### Stated task
Pick out each line in the records below that contains the word "Open", and copy those lines in full.
-- Begin Material to process --
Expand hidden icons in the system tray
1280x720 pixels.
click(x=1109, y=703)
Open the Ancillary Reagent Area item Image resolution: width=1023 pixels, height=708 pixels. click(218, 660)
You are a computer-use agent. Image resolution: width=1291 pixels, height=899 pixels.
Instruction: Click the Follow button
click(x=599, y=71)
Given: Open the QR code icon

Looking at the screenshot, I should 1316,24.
-- End Material to process --
-- Begin Material to process --
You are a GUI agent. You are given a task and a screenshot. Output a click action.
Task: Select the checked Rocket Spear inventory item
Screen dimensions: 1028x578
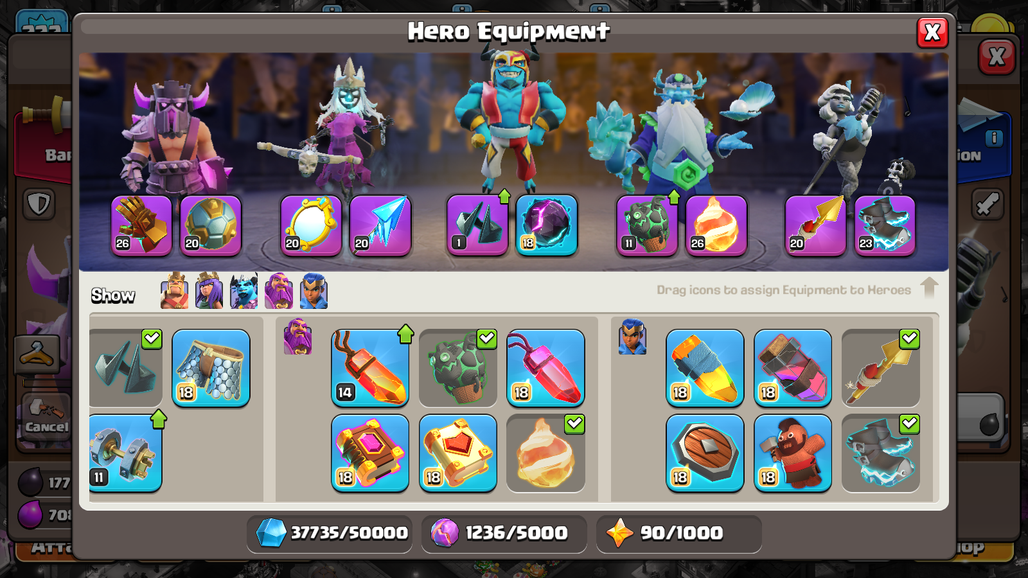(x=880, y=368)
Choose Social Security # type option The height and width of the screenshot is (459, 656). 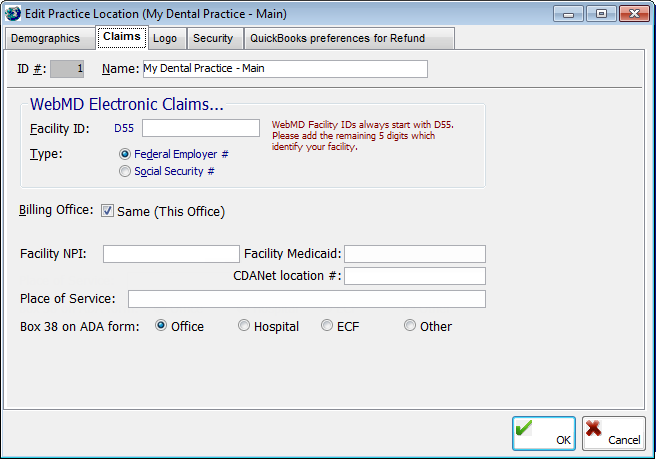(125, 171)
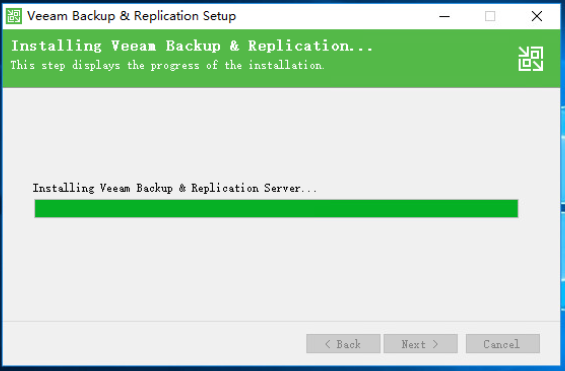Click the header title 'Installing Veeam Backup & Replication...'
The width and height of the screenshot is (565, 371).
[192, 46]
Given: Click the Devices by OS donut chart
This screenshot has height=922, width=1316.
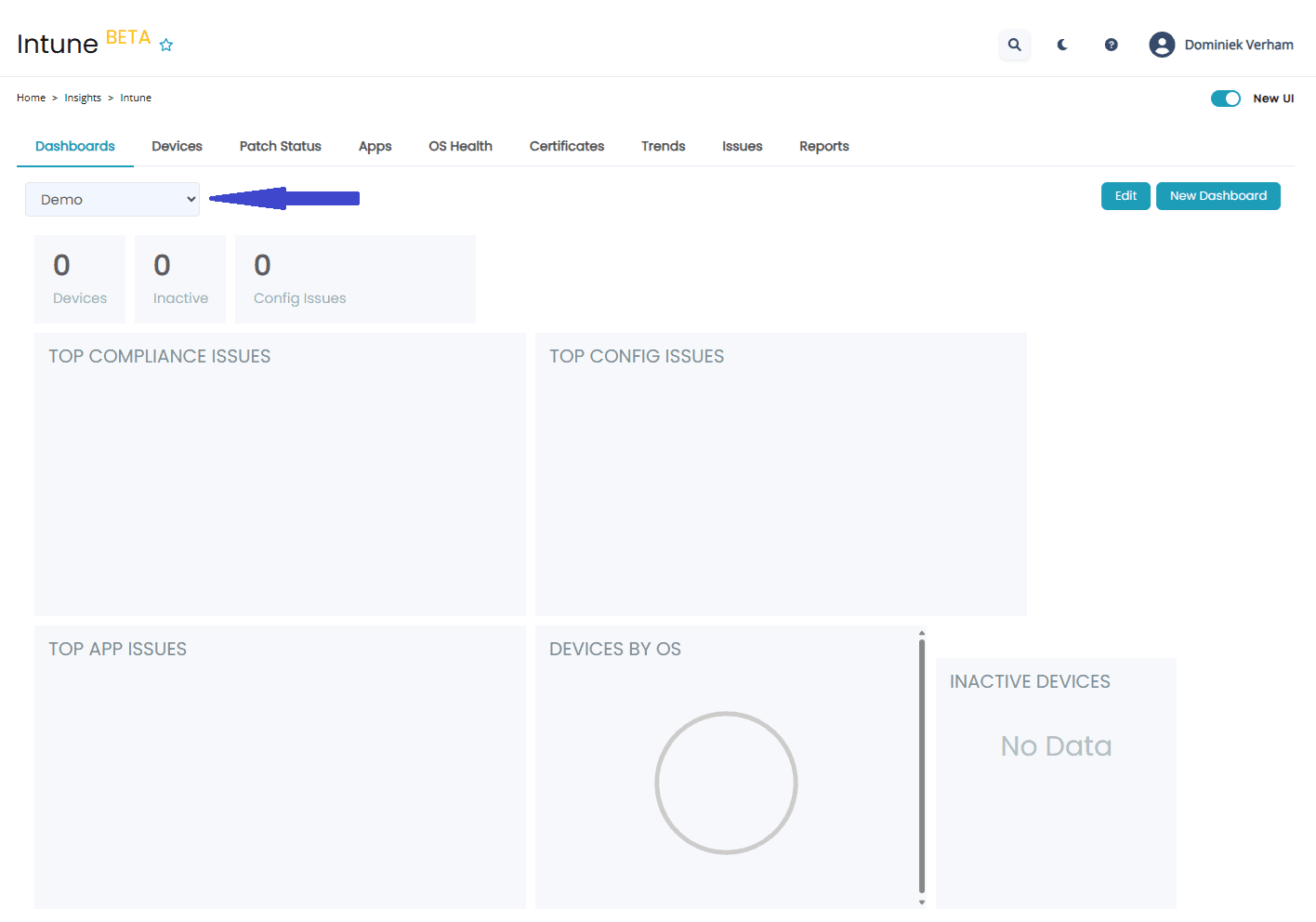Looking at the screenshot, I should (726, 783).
-- End Material to process --
### Result for this task
Open the Ancillary Reagent Area item Image resolution: width=1023 pixels, height=708 pixels. click(218, 660)
Given: Open the QR code icon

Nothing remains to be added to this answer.